Chronicles of the Heart, Part 39 – tweaking the new meds…

The new meds, as per Chronicles 38, are a beta-blocker (Nebivolol), and a calcium channel blocker (Adizem).

Now, until my GP stopped my calcium channel blocker about March last year, claiming they were a danger in heart failure (I checked, they are), I’d taken this class of drug for about 10-12 years, without it having the slightest effect on my chronic tachycardia. It did, though, via the same mechanism that relaxes the smooth muscle of the vascular system, reducing the risk of angina, improve my breathing quite considerably, as it also acts on the smooth muscle of the bronchi.

My chronic tachycardia – and I have yet to meet a cardiologist, physician, or nurse, who can actually grasp this – is not pathological, it’s drug-induced. Both my Salbutamol inhaler (Ventolin), and Phyllocontin Continus, cause tachycardia, possibly others do too, I haven’t checked.
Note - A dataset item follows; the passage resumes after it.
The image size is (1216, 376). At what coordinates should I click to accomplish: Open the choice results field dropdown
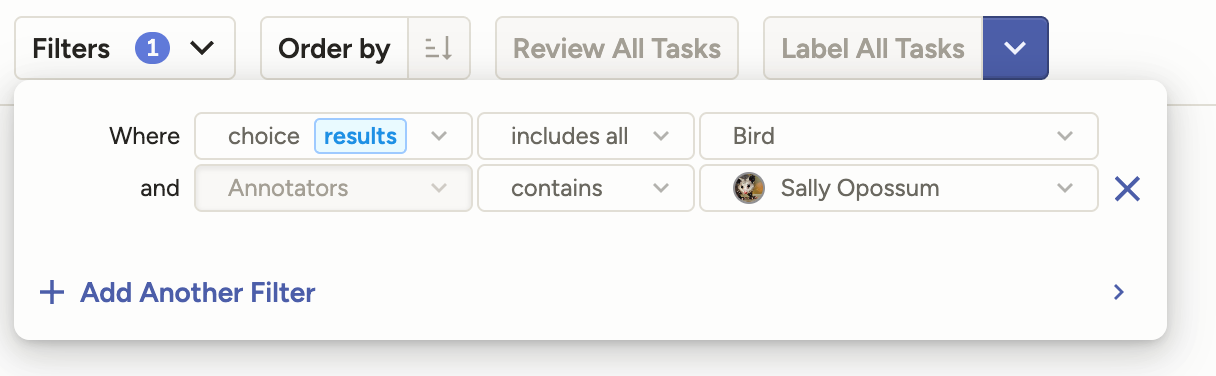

It’s not a secret, it’s in the literature, so why don’t they know this (or, if they know, why don’t they care?).

So it was with some trepidation that I embarked on this new meds regime to bring my heart rate down, I have, after all, lived with a resting heart rate of between 95 and 120 bpm for many years, even when I was super-fit and extremely active it was 120, and it appears to have done me no harm. I did, though, once ask my GP if hammering along at this rate would cause my heart to “wear out” prematurely, to which he’d only say that it was an interesting idea.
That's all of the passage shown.